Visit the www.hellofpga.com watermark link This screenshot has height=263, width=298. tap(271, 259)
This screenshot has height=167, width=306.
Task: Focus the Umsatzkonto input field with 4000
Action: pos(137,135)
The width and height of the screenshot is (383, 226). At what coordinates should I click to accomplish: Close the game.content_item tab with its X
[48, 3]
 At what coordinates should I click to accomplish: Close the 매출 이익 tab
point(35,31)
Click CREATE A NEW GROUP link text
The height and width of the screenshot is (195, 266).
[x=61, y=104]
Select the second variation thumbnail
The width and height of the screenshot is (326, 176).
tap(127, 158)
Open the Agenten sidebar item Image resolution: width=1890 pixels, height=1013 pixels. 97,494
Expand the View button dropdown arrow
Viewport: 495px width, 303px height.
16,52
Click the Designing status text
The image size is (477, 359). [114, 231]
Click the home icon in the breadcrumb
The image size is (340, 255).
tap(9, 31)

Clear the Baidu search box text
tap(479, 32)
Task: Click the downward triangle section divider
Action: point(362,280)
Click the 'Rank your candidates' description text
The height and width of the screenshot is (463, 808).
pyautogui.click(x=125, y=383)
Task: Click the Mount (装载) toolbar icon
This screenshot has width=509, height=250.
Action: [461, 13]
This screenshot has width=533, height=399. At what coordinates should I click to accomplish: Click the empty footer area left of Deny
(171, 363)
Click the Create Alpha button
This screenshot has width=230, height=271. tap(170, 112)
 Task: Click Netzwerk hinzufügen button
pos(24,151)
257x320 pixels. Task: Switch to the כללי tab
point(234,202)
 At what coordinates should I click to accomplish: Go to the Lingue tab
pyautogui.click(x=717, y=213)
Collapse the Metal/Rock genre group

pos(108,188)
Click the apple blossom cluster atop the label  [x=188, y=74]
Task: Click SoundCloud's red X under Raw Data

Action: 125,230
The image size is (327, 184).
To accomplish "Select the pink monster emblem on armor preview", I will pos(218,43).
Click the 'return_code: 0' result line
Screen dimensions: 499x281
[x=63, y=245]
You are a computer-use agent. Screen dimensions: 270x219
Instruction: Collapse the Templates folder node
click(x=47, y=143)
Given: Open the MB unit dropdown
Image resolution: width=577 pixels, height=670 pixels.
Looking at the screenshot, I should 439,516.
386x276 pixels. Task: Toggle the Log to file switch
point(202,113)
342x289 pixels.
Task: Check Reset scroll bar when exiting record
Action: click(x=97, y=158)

⁂

Required action ::
The full listing above is to be given again exactly.

Written answer ::
Visit the www.hellofpga.com watermark link This screenshot has height=263, width=298. tap(271, 259)
This screenshot has height=167, width=306.
Task: Focus the Umsatzkonto input field with 4000
Action: pos(137,135)
The width and height of the screenshot is (383, 226). At what coordinates should I click to accomplish: Close the game.content_item tab with its X
[48, 3]
 At what coordinates should I click to accomplish: Close the 매출 이익 tab
point(35,31)
Click CREATE A NEW GROUP link text
The height and width of the screenshot is (195, 266).
[x=61, y=104]
Select the second variation thumbnail
The width and height of the screenshot is (326, 176).
tap(127, 158)
Open the Agenten sidebar item Image resolution: width=1890 pixels, height=1013 pixels. 97,494
Expand the View button dropdown arrow
Viewport: 495px width, 303px height.
16,52
Click the Designing status text
The image size is (477, 359). [114, 231]
Click the home icon in the breadcrumb
The image size is (340, 255).
tap(9, 31)

Clear the Baidu search box text
tap(479, 32)
Task: Click the downward triangle section divider
Action: point(362,280)
Click the 'Rank your candidates' description text
The height and width of the screenshot is (463, 808).
pyautogui.click(x=125, y=383)
Task: Click the Mount (装载) toolbar icon
This screenshot has width=509, height=250.
Action: [461, 13]
This screenshot has width=533, height=399. At what coordinates should I click to accomplish: Click the empty footer area left of Deny
(171, 363)
Click the Create Alpha button
This screenshot has width=230, height=271. tap(170, 112)
 Task: Click Netzwerk hinzufügen button
pos(24,151)
257x320 pixels. Task: Switch to the כללי tab
point(234,202)
 At what coordinates should I click to accomplish: Go to the Lingue tab
pyautogui.click(x=717, y=213)
Collapse the Metal/Rock genre group

pos(108,188)
Click the apple blossom cluster atop the label  [x=188, y=74]
Task: Click SoundCloud's red X under Raw Data

Action: 125,230
The image size is (327, 184).
To accomplish "Select the pink monster emblem on armor preview", I will pos(218,43).
Click the 'return_code: 0' result line
Screen dimensions: 499x281
[x=63, y=245]
You are a computer-use agent. Screen dimensions: 270x219
Instruction: Collapse the Templates folder node
click(x=47, y=143)
Given: Open the MB unit dropdown
Image resolution: width=577 pixels, height=670 pixels.
Looking at the screenshot, I should 439,516.
386x276 pixels. Task: Toggle the Log to file switch
point(202,113)
342x289 pixels.
Task: Check Reset scroll bar when exiting record
Action: click(x=97, y=158)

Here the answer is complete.